=== PROVIDED RECORDS ===
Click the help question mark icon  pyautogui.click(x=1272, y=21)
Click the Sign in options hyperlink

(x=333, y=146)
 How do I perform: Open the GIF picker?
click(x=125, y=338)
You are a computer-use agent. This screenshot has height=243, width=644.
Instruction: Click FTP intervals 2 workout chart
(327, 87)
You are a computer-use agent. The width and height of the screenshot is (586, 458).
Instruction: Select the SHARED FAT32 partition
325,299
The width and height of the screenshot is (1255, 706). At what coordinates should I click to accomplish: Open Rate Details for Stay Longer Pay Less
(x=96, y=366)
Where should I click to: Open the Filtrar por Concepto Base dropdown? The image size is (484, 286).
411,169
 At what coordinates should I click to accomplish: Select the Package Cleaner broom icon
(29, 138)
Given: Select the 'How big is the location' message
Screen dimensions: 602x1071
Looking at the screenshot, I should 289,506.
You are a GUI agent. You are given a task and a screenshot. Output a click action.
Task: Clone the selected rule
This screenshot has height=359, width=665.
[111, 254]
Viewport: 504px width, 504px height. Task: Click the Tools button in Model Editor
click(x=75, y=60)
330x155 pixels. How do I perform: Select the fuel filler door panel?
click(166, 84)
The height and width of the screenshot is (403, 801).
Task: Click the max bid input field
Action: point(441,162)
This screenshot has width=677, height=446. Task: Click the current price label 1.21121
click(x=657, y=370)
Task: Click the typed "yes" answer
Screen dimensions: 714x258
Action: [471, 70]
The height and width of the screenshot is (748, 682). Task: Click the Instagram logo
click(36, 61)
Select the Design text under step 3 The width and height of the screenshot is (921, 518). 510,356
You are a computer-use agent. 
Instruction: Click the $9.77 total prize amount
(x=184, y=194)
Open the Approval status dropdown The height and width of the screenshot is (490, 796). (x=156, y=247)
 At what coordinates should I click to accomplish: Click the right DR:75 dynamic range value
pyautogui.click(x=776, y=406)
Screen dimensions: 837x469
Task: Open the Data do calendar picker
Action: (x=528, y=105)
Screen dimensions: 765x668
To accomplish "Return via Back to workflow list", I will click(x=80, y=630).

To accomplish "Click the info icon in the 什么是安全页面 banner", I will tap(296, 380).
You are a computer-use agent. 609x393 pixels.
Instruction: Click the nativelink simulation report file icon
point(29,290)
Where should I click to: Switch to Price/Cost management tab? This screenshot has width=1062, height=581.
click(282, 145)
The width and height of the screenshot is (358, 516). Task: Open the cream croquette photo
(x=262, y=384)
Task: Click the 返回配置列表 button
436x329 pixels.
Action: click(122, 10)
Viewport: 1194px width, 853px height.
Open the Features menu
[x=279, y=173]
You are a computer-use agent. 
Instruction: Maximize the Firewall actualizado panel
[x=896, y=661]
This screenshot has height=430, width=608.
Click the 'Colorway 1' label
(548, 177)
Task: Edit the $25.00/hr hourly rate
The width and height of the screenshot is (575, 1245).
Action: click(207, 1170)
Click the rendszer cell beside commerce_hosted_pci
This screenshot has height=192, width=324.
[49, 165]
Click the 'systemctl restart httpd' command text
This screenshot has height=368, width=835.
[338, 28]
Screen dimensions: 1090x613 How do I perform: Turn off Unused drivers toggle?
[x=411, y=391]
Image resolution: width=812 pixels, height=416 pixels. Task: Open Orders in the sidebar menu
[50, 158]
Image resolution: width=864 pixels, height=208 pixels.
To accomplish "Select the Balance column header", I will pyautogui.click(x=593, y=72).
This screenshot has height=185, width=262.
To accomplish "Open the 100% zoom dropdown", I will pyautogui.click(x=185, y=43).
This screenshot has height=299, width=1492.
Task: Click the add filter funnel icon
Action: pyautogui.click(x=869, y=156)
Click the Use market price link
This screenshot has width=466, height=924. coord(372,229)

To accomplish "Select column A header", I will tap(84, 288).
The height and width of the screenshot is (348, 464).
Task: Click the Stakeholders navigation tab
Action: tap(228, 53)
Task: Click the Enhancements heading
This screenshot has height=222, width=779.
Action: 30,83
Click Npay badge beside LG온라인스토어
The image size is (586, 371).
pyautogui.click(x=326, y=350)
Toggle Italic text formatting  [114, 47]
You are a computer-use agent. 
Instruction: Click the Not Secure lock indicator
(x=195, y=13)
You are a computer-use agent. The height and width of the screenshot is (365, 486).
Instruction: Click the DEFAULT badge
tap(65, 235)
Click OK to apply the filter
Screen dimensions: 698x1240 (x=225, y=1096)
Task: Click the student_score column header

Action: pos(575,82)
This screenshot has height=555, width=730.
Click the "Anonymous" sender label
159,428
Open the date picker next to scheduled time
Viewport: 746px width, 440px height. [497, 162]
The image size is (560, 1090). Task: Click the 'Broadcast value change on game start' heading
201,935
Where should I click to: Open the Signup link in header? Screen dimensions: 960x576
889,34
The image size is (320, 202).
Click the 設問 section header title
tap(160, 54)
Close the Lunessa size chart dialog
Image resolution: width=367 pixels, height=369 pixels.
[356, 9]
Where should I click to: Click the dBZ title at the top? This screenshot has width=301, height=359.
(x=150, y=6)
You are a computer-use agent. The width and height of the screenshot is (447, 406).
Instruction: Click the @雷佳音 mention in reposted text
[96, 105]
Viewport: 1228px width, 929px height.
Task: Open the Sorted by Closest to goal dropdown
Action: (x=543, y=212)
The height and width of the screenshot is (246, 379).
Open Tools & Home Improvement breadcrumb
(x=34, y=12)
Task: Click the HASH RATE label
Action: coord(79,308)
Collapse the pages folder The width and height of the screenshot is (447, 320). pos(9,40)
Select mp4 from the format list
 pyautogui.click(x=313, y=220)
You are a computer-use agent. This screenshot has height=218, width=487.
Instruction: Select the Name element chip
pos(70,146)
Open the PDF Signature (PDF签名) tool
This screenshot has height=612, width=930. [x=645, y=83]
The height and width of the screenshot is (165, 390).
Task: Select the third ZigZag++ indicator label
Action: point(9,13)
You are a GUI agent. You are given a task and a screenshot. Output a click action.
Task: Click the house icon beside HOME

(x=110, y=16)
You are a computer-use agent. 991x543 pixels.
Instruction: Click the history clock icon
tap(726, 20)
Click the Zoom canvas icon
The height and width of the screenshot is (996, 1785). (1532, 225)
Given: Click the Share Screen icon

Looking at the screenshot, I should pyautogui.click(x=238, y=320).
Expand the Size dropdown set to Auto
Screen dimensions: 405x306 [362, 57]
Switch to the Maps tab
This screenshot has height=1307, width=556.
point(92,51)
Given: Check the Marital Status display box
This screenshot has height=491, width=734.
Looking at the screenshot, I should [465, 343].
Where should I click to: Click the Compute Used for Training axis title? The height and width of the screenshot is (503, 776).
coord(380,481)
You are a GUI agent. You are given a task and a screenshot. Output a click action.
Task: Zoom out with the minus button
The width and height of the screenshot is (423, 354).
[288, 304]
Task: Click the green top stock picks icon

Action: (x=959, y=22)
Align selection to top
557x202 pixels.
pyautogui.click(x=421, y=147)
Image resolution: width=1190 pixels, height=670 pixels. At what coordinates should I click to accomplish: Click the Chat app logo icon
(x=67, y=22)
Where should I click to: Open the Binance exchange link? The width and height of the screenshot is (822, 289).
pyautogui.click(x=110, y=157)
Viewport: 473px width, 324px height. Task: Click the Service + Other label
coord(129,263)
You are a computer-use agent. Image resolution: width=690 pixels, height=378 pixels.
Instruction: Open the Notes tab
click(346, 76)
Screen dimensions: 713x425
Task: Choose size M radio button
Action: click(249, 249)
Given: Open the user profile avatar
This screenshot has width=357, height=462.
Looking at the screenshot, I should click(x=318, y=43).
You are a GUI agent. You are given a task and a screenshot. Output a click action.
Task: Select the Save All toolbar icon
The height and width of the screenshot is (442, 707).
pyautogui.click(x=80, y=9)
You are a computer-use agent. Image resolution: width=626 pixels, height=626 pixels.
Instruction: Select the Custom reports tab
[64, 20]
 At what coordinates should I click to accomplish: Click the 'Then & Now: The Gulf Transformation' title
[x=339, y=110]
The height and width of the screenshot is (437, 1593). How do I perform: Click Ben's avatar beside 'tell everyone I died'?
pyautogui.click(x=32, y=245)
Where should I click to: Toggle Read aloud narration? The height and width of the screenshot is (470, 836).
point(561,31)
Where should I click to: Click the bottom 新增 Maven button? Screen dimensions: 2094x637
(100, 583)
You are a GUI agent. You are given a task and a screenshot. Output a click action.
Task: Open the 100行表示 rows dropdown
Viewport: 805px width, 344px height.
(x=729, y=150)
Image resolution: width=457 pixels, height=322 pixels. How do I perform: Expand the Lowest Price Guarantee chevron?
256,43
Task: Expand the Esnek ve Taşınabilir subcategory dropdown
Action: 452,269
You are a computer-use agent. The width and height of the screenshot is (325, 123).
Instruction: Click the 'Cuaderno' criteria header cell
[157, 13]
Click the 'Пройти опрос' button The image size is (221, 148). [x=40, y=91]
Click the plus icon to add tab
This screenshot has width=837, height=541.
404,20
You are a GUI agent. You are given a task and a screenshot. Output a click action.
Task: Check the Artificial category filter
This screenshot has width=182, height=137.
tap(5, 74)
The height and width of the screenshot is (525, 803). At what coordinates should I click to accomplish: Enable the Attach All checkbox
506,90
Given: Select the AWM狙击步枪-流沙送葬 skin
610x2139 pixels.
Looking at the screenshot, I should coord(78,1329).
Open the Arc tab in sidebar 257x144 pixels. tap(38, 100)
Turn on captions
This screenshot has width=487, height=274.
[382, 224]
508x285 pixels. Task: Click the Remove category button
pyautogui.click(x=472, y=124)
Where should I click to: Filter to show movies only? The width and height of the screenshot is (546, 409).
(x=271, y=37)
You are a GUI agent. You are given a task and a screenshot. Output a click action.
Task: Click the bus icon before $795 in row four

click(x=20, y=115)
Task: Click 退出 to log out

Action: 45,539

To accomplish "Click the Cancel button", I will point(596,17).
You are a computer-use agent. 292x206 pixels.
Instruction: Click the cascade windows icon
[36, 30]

=== PROBLEM DESCRIPTION ===
Reproduce verbatim the range of lines that opens the records and closes with the line containing "has height=243, width=644.". Omit everything after it.

=== RESULT OF THE EXERCISE ===
Click the help question mark icon  pyautogui.click(x=1272, y=21)
Click the Sign in options hyperlink

(x=333, y=146)
 How do I perform: Open the GIF picker?
click(x=125, y=338)
You are a computer-use agent. This screenshot has height=243, width=644.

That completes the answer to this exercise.